A los 30 años, se convirtió en la figura literaria más representativa de la nueva generación de novelistas de habla hispana. Dos años más tarde, con la publicación de La muerte de Artemio Cruz, y de la novela corta Aura, el prestigio de este mexicano se consolida y proyecta, a la vez, como una especie de conciencia de la realidad de su país y de la conflictiva América Latina de los años de 1960.
En esa década se advierte “un regreso de las carabelas”, al conformarse el llamado “boom” de la novelística latinoamericana, liderado por él junto con el argentino Julio Cortázar; el peruano Mario Vargas Llosa, el uruguayo Juan Carlos Onetti y el colombiano Gabriel García Márquez, el más entrañable de sus amigos y colegas literarios.
En los años sucesivos escribe de manera incansable novelas, cuentos y ensayos políticos y literarios que lo van convirtiendo en el gran testigo de su tiempo. Viaja a Europa y da a conocer sus testimonios acerca de París-mayo del 68 y de la masacre de Tlatelolco acontecido ese mismo año.
También ha publicado Cantar de ciegos, Zona Sagrada (polémica novela sobre la devoción secreta y edípica de Enrique Álvarez Félix con María, su famosa madre), Cambio de piel, con la que obtiene el Premio Biblioteca Breve en 1967 y Terra Nostra (1975), merecedora del Premio “Rómulo Gallegos”, que le abre definitivamente las puertas de la universalidad.
En lo adelante, no solamente publicará abundantes libros de diversos géneros -sino que, además, algunos de éstos serán adaptados al cine-, cosechará innumerables premios y distinciones (el Cervantes y el Príncipe de Asturias, entre otros), sumará doctorados Honoris Causa en los cinco continentes y representará a su país como embajador en París, la tierra prometida de todos los escritores del mundo.
Entre sus novelas más célebres, junto con las citadas antes, se cuentan: Gringo viejo (llevada al cine, bajo la dirección de Luis Puenzo, y protagonizada por Gregory Peck y Jane Fonda), La nueva novela latinoamericana, Orquídeas a la luz de la luna, La voluntad y la fortuna, Agua quemada, La cabeza de la hidra, Constancia y otras novelas para vírgenes, El espejo enterrado, El tuerto es rey, Cristóbal Nonato, La frontera de cristal, Cuentos naturales, Cuentos sobrenaturales, Todas las familias felices, La silla del águila, Adán en Edén, En esto creo, Instinto de Inez Vlad.

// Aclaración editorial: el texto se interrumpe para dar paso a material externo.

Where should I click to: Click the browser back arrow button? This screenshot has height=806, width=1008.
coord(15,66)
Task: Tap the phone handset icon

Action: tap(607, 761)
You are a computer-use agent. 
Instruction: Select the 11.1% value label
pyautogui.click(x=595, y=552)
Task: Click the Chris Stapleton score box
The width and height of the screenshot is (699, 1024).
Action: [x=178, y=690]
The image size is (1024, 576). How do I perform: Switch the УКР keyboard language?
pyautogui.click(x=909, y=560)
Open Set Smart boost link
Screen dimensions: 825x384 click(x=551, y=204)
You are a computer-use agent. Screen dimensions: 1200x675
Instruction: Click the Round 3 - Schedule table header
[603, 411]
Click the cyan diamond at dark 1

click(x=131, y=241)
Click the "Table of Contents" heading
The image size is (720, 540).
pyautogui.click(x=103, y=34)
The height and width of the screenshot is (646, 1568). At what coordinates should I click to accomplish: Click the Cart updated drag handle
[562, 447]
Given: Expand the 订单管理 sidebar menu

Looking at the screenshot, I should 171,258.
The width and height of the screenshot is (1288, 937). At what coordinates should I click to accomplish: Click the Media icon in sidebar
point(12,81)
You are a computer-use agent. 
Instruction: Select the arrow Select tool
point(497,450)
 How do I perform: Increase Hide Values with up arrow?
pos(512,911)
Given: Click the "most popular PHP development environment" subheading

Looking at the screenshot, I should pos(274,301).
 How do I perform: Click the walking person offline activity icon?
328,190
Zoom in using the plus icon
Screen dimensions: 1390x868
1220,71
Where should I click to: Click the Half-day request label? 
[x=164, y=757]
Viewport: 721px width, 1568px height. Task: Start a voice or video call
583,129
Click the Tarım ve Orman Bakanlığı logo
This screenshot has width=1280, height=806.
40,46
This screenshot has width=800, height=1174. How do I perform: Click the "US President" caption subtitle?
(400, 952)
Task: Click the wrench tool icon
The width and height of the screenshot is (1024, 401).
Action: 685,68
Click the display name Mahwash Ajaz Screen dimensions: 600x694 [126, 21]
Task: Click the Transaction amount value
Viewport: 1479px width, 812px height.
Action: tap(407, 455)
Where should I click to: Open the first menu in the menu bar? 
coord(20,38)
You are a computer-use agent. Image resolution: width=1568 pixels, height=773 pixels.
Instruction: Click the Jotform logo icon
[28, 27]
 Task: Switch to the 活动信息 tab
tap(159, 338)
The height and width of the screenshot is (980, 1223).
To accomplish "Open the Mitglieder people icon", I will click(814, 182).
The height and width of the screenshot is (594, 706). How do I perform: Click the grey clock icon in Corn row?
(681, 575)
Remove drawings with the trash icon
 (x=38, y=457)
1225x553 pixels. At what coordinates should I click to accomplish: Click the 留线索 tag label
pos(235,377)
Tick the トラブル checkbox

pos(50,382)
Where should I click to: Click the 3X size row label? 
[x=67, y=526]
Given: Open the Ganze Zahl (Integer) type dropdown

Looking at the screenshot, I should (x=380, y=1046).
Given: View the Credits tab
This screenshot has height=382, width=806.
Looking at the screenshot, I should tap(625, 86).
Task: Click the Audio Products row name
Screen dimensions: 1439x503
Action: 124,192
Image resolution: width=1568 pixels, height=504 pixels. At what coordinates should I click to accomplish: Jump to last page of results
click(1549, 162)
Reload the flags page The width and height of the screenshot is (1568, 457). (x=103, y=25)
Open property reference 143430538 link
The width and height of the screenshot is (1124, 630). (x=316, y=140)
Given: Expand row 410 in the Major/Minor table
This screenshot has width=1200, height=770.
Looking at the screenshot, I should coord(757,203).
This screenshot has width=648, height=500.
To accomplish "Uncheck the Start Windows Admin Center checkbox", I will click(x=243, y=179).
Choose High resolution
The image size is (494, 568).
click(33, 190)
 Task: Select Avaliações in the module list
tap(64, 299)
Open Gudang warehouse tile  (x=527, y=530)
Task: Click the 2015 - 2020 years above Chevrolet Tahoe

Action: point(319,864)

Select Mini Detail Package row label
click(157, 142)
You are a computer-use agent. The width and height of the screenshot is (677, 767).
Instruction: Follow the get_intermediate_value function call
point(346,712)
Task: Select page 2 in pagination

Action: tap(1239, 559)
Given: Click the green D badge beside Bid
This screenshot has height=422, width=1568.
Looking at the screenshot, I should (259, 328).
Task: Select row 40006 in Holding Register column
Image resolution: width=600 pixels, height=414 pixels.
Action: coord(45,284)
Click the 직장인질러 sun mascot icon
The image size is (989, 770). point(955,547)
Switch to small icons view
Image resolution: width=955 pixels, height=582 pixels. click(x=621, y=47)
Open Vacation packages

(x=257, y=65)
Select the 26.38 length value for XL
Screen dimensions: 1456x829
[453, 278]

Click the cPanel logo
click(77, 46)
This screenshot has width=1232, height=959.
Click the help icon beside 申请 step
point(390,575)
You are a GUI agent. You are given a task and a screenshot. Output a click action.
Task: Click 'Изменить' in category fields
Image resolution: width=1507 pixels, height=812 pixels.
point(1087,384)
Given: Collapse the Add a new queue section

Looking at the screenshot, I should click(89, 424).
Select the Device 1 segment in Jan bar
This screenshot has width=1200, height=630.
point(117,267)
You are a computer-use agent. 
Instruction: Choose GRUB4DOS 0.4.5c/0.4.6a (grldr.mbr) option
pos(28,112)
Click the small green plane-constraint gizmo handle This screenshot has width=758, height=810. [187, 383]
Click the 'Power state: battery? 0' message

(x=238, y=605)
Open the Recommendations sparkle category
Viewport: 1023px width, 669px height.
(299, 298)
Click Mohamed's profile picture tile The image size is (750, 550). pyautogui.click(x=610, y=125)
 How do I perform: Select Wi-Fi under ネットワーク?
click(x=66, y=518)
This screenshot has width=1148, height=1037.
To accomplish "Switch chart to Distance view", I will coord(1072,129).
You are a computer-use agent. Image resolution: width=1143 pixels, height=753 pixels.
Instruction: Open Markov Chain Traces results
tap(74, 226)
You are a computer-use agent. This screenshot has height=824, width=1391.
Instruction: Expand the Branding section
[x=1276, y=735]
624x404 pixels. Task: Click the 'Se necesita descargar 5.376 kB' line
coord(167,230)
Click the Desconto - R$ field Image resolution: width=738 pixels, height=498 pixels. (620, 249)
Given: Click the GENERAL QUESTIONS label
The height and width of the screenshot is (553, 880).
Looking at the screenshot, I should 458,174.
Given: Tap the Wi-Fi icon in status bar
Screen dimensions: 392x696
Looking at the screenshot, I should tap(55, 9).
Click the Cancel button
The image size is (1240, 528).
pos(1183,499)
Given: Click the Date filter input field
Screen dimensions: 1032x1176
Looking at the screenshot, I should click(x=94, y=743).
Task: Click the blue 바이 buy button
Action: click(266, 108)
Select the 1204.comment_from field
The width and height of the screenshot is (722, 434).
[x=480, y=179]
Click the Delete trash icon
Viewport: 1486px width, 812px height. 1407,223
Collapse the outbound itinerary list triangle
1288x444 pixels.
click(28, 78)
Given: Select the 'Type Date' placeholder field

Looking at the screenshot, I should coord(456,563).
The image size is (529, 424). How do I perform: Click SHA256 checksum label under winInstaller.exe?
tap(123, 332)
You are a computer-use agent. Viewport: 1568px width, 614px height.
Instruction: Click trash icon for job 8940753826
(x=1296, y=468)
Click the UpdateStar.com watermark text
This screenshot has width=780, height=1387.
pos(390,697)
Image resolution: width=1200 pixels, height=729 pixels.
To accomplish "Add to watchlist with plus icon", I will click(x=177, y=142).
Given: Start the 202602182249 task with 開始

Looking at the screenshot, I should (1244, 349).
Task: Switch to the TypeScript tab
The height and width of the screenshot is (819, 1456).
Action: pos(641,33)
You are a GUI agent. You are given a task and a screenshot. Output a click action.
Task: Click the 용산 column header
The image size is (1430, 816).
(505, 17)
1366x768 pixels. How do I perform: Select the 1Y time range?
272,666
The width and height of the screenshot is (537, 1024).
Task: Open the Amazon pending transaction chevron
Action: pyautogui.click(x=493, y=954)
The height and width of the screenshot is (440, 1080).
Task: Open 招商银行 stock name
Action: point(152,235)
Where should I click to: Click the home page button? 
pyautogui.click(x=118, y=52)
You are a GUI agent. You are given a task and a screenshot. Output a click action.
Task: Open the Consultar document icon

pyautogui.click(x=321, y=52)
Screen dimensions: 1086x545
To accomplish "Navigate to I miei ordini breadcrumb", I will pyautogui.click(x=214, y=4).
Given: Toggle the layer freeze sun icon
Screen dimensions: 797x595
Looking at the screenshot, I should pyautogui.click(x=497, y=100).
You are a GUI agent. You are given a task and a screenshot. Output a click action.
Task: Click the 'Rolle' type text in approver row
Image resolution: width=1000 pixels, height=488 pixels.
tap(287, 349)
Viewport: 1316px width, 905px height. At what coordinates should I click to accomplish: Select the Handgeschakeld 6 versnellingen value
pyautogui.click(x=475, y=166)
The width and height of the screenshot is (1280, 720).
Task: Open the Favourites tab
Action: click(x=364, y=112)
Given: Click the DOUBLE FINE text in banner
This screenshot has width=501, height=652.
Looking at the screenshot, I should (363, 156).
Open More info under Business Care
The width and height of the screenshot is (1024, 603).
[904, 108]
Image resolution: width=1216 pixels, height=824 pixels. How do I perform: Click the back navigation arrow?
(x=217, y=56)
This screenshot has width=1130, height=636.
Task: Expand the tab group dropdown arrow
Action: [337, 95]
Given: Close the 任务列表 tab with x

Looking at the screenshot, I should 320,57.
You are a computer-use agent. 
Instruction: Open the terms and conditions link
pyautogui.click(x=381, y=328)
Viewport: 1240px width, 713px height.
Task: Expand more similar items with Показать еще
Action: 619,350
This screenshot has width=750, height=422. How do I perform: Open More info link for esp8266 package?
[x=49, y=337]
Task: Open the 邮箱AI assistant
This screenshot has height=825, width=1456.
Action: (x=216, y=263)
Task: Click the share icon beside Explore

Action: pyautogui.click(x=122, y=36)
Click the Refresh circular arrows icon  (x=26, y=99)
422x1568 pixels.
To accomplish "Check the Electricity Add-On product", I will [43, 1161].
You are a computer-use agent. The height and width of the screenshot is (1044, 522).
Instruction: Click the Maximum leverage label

Carlos Fuentes visitó muchas veces Colombia. Lo conocí en Bogotá, en abril de 1999 cuando presentó en el Museo Nacional su novela Los años con Laura Díaz; luego compartí horas inolvidables con él en Cartagena de Indias, durante los festejos por los 80 años de García Márquez. Lo vi por última vez cuando dictó una conferencia magistral sobre el tiempo en que vivimos, en el auditorio principal del Gimnasio Moderno, por invitación especial de ese prestigioso y centenario centro docente.
Al morir el 15 de mayo de 2012, a los 83 años de edad, Carlos Fuentes cruzó el umbral de la inmortalidad y se convirtió en el santo y seña de México, en figura emblemática de ese territorio sagrado del arte y la literatura, “tuna incandescente, águila sin alas y serpiente de estrellas” porque, para alegría infinita de sus lectores y admiradores, “aquí nos tocó, qué le vamos a hacer, en la región más transparente del aire”.